== Segment start ==
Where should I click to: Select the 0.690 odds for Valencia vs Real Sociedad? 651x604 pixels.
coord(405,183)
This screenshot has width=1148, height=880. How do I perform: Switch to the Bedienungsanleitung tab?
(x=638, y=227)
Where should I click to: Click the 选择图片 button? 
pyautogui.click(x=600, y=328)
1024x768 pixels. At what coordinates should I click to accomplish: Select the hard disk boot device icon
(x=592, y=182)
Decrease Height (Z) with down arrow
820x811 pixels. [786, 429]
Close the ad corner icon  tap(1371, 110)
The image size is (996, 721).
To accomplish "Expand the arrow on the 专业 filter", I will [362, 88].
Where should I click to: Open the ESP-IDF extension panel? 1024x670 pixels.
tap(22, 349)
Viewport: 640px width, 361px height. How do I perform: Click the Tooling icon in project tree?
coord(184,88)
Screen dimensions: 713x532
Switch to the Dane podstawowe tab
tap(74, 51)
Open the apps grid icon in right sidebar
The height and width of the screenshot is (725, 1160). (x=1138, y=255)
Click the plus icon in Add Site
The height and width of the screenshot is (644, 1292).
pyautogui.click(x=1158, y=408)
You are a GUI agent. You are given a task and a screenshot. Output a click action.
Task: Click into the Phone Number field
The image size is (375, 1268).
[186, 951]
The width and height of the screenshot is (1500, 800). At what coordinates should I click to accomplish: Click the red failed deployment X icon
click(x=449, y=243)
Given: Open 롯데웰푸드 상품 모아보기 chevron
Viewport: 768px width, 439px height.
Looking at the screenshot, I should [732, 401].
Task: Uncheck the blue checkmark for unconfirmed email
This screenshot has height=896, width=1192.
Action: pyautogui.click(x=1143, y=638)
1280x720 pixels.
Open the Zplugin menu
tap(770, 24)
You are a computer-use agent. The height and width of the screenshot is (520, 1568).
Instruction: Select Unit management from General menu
== Segment end ==
◆ **Directions for this task**
Starting at the line that contains "Where should I click to: Click", retype each line through the end of the listing above and nothing else.

◆ **Task answer**
Where should I click to: Click the 选择图片 button? 
pyautogui.click(x=600, y=328)
1024x768 pixels. At what coordinates should I click to accomplish: Select the hard disk boot device icon
(x=592, y=182)
Decrease Height (Z) with down arrow
820x811 pixels. [786, 429]
Close the ad corner icon  tap(1371, 110)
The image size is (996, 721).
To accomplish "Expand the arrow on the 专业 filter", I will [362, 88].
Where should I click to: Open the ESP-IDF extension panel? 1024x670 pixels.
tap(22, 349)
Viewport: 640px width, 361px height. How do I perform: Click the Tooling icon in project tree?
coord(184,88)
Screen dimensions: 713x532
Switch to the Dane podstawowe tab
tap(74, 51)
Open the apps grid icon in right sidebar
The height and width of the screenshot is (725, 1160). (x=1138, y=255)
Click the plus icon in Add Site
The height and width of the screenshot is (644, 1292).
pyautogui.click(x=1158, y=408)
You are a GUI agent. You are given a task and a screenshot. Output a click action.
Task: Click into the Phone Number field
The image size is (375, 1268).
[186, 951]
The width and height of the screenshot is (1500, 800). At what coordinates should I click to accomplish: Click the red failed deployment X icon
click(x=449, y=243)
Given: Open 롯데웰푸드 상품 모아보기 chevron
Viewport: 768px width, 439px height.
Looking at the screenshot, I should [732, 401].
Task: Uncheck the blue checkmark for unconfirmed email
This screenshot has height=896, width=1192.
Action: pyautogui.click(x=1143, y=638)
1280x720 pixels.
Open the Zplugin menu
tap(770, 24)
You are a computer-use agent. The height and width of the screenshot is (520, 1568).
Instruction: Select Unit management from General menu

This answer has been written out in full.